D’altronde, appena pochi giorni fa, il capo della Commissione Europea, Jean-Claude Juncker, aveva dichiarato che l’Ucraina non diventerà membro UE e Nato (anche se, di fatto, membro dell’Alleanza atlantica Kiev lo è già) prima di 20-25 anni. Una secca risposta a Porošenko che, nel settembre scorso, aveva sentenziato: “Ucraina e Nato non sono mai state così vicine come oggi”! Pur se, lo stesso presidente aveva riconosciuto che “Le riforme condotte in Ucraina corrispondono al 99% alle richieste Nato.
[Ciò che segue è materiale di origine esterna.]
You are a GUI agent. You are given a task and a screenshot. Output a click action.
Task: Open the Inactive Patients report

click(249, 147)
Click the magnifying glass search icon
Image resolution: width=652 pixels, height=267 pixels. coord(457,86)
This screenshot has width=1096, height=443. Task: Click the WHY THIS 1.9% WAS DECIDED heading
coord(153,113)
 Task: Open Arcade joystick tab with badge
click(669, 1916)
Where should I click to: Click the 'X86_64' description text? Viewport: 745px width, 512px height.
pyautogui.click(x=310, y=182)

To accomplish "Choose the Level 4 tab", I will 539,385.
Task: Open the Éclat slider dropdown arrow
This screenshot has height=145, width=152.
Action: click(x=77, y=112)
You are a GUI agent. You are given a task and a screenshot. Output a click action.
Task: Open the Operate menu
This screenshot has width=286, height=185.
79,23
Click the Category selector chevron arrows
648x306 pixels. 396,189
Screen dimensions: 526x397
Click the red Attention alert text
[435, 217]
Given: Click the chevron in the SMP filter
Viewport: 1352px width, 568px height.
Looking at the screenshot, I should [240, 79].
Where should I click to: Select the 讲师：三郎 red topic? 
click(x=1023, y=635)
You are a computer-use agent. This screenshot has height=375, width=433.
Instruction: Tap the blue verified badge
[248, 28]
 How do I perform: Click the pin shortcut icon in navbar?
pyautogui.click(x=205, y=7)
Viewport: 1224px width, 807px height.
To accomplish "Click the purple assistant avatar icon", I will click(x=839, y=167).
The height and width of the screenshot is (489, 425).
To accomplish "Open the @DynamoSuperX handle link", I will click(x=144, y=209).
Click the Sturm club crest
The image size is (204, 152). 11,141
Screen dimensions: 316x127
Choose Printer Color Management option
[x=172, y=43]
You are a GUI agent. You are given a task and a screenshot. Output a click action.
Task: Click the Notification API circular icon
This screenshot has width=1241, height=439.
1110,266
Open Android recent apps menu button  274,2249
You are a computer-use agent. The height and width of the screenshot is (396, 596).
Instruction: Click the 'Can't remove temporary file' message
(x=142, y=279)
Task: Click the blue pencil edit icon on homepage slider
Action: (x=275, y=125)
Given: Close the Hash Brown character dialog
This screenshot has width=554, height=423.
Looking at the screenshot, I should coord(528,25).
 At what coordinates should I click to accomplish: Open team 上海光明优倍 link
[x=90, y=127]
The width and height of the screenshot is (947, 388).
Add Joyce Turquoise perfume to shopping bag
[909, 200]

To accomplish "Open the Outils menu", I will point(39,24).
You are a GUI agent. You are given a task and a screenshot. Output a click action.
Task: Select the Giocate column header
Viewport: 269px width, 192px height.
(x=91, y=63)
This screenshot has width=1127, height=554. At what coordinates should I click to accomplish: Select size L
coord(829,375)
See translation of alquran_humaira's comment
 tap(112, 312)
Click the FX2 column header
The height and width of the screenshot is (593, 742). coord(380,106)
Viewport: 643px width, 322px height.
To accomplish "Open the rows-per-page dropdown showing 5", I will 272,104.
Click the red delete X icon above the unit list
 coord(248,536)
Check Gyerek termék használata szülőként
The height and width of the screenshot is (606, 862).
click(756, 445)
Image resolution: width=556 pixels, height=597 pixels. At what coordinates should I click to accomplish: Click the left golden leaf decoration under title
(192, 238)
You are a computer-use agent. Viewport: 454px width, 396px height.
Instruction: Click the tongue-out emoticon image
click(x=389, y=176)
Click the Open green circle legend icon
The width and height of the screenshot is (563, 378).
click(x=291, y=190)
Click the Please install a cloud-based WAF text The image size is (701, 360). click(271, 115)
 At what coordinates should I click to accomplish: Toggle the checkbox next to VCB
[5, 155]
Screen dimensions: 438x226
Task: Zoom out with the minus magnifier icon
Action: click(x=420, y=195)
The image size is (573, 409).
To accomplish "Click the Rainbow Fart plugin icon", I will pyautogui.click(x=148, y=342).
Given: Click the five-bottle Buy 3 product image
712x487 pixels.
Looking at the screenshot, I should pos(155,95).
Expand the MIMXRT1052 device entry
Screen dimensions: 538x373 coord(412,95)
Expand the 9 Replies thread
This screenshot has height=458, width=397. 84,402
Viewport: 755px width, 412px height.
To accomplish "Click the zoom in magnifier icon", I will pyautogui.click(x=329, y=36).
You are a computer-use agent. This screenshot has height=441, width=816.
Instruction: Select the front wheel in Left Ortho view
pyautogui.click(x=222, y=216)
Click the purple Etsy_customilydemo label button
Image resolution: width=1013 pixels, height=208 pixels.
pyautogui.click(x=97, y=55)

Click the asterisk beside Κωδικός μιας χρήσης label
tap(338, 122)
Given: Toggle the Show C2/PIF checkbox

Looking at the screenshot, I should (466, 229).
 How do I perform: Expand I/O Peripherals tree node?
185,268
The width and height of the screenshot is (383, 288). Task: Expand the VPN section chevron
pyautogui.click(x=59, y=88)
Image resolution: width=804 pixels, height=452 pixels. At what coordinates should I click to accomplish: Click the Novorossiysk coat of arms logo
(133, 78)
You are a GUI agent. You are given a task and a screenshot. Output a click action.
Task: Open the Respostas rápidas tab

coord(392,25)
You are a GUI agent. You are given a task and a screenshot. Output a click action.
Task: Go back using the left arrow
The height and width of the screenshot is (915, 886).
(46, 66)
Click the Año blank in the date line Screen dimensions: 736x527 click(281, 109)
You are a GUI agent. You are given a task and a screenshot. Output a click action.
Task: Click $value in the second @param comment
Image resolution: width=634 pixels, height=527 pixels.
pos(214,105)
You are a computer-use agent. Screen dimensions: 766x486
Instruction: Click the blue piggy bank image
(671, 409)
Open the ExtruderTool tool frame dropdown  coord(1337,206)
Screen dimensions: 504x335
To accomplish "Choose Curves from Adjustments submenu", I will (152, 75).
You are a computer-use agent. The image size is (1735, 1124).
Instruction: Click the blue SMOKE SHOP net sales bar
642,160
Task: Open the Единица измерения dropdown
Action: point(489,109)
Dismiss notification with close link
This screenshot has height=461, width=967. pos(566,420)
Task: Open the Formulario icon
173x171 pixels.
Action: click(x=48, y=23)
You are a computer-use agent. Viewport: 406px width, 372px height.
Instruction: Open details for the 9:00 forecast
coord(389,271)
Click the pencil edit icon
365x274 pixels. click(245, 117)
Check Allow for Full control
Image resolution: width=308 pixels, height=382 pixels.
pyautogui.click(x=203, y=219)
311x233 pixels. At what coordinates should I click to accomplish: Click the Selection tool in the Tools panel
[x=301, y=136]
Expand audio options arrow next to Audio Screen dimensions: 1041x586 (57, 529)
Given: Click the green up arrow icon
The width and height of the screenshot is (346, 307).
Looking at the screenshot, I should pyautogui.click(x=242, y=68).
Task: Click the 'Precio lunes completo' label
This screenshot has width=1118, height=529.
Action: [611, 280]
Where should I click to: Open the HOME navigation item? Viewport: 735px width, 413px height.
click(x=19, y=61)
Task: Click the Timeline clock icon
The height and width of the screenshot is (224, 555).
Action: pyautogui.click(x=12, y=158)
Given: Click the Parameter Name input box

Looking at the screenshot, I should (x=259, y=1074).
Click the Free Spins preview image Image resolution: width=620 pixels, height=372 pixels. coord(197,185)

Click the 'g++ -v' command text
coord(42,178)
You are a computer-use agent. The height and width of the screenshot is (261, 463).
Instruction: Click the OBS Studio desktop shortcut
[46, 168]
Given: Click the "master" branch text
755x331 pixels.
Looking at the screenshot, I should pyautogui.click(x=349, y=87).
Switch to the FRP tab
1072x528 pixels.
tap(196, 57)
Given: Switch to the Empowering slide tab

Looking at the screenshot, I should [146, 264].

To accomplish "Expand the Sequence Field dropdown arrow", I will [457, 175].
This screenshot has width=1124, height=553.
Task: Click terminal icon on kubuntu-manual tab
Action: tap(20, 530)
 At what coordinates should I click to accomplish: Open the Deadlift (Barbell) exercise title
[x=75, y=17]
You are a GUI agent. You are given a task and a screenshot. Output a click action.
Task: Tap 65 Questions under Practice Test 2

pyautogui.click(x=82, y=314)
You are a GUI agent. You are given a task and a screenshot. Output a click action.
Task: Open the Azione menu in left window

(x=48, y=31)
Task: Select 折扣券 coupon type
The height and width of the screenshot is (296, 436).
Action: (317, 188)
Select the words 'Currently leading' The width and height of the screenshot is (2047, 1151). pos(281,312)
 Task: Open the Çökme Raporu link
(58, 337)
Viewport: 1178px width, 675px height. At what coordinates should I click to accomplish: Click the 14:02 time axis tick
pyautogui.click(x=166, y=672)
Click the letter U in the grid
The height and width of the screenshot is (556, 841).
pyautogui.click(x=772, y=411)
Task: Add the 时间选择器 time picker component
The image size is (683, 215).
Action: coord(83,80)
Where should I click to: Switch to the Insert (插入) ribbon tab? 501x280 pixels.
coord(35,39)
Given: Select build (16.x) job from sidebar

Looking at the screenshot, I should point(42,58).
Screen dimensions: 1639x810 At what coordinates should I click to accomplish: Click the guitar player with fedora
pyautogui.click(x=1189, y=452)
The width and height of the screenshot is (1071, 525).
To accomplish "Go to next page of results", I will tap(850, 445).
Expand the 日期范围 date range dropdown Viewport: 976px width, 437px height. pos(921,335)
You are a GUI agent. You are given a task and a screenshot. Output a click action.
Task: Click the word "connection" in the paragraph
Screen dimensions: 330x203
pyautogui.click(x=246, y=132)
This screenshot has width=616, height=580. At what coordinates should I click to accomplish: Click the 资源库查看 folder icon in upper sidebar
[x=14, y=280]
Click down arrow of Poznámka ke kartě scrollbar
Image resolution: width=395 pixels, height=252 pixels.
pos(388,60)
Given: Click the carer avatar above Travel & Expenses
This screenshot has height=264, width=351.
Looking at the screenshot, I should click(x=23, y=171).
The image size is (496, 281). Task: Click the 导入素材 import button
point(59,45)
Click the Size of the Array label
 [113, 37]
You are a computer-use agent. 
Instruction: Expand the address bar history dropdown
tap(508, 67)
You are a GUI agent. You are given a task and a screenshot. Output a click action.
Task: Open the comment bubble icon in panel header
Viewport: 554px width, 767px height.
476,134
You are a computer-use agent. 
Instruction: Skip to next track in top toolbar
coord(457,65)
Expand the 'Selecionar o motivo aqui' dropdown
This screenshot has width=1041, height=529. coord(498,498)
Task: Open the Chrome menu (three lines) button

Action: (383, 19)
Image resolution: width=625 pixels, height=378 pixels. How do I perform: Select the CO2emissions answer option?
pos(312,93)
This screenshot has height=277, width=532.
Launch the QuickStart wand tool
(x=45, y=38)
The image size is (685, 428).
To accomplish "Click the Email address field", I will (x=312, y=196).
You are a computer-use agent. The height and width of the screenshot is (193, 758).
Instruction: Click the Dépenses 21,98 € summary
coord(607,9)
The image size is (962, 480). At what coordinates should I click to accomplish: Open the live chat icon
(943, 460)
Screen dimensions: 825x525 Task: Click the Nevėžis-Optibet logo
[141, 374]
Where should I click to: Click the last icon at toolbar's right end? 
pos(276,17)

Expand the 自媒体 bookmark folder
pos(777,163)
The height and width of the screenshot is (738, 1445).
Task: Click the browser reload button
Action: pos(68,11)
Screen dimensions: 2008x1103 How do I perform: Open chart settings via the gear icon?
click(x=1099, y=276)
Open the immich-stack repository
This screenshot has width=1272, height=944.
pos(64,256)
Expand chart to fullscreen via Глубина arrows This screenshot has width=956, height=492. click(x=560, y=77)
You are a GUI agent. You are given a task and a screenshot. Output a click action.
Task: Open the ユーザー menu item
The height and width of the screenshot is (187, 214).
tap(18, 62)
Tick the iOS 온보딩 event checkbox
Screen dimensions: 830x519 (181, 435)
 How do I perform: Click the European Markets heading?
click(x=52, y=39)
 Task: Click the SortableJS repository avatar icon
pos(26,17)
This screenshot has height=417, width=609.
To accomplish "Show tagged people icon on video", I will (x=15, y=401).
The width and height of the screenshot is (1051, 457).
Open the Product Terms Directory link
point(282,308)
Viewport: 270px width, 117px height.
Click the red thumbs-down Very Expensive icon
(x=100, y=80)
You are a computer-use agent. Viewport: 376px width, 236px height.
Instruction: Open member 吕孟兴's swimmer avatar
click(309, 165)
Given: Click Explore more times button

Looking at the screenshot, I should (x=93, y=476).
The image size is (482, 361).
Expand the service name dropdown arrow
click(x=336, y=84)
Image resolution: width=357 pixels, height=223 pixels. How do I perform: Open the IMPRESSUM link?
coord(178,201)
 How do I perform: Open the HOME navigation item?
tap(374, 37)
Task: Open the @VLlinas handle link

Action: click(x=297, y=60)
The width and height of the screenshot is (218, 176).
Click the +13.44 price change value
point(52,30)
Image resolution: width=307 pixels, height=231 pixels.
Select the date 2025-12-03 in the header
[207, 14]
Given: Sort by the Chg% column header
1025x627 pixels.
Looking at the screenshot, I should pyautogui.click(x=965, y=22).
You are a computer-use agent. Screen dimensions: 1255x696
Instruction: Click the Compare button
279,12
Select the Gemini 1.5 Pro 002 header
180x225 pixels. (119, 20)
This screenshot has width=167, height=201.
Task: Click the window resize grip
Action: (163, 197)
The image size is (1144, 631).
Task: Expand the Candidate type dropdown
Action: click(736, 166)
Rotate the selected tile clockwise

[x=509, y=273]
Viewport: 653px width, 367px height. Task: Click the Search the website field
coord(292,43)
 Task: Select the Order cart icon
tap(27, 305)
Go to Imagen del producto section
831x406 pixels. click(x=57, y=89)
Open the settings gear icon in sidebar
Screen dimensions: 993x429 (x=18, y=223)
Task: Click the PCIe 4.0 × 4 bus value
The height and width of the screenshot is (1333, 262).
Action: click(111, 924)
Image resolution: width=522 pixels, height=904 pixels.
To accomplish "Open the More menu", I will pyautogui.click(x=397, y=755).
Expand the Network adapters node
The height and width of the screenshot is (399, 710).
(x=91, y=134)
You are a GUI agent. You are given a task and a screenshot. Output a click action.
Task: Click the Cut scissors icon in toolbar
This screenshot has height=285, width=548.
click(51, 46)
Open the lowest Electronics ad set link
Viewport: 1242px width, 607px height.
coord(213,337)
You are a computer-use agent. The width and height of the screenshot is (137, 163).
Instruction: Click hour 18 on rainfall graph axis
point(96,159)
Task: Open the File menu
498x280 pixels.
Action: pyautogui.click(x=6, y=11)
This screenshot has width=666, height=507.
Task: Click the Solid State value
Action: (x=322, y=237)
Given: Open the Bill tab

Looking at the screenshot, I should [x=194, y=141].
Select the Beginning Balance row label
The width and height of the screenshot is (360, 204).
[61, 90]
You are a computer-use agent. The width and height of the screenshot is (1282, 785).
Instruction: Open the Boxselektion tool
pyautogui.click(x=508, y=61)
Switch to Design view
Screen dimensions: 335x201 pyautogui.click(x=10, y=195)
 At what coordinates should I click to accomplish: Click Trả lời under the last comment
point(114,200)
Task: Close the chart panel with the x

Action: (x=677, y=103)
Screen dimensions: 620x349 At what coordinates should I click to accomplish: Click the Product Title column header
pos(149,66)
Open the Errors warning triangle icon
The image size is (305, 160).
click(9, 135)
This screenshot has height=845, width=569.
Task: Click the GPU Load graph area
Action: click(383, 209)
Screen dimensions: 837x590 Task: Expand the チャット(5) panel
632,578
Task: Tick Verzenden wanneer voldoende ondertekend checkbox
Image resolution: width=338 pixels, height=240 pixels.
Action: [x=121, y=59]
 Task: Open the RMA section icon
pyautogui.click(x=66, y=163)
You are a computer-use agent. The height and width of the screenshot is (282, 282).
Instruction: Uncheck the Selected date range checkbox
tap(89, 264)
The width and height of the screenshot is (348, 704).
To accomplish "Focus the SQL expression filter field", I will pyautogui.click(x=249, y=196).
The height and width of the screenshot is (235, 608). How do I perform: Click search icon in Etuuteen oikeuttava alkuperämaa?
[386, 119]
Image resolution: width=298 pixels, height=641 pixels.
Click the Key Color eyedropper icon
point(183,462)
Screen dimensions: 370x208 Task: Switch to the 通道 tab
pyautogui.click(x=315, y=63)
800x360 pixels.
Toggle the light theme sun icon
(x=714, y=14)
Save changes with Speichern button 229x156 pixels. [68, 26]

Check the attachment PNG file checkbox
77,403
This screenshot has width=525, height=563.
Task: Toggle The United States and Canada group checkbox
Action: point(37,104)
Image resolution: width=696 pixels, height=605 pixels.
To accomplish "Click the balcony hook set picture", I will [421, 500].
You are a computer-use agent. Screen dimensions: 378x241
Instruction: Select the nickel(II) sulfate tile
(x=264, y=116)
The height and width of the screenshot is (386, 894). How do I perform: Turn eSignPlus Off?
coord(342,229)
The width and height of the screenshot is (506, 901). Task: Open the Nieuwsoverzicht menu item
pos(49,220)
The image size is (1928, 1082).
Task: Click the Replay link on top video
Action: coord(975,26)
Ma il paese non è pronto a divenire membro dell’Alleanza e non lo sarà prima di 6-7 anni”. Dunque, ecco che Washington si preoccupa di assicurare a Kiev i mezzi necessari ad accelerare il processo di integrazione nell’Alleanza atlantica.
Processo che non appare né veloce, né lineare, considerate anche le condizioni economiche di un paese in cui, secondo l’Associazione agraria ucraina, nonostante nel 2015 il 45% della produzione agricola lorda sia venuto dalle aziende agricole familiari, il 29,2% di esse utilizza ancora il cavallo per dissodare la terra e solo il 17% dispone di un qualche strumento meccanico, con appena il 4,6% delle aziende familiari che possiede un trattore.
Ma questo non preoccupa né Bruxelles né tantomeno Washington, che dettano la road map dell’avvicinamento ucraino al loro soglio e decretano tempi modi e soggetti dei ricambi ai vertici del paese. Il compito affidato a Kiev, alle frontiere con la Russia, è tutt’altro che non lo “sviluppo” del paese.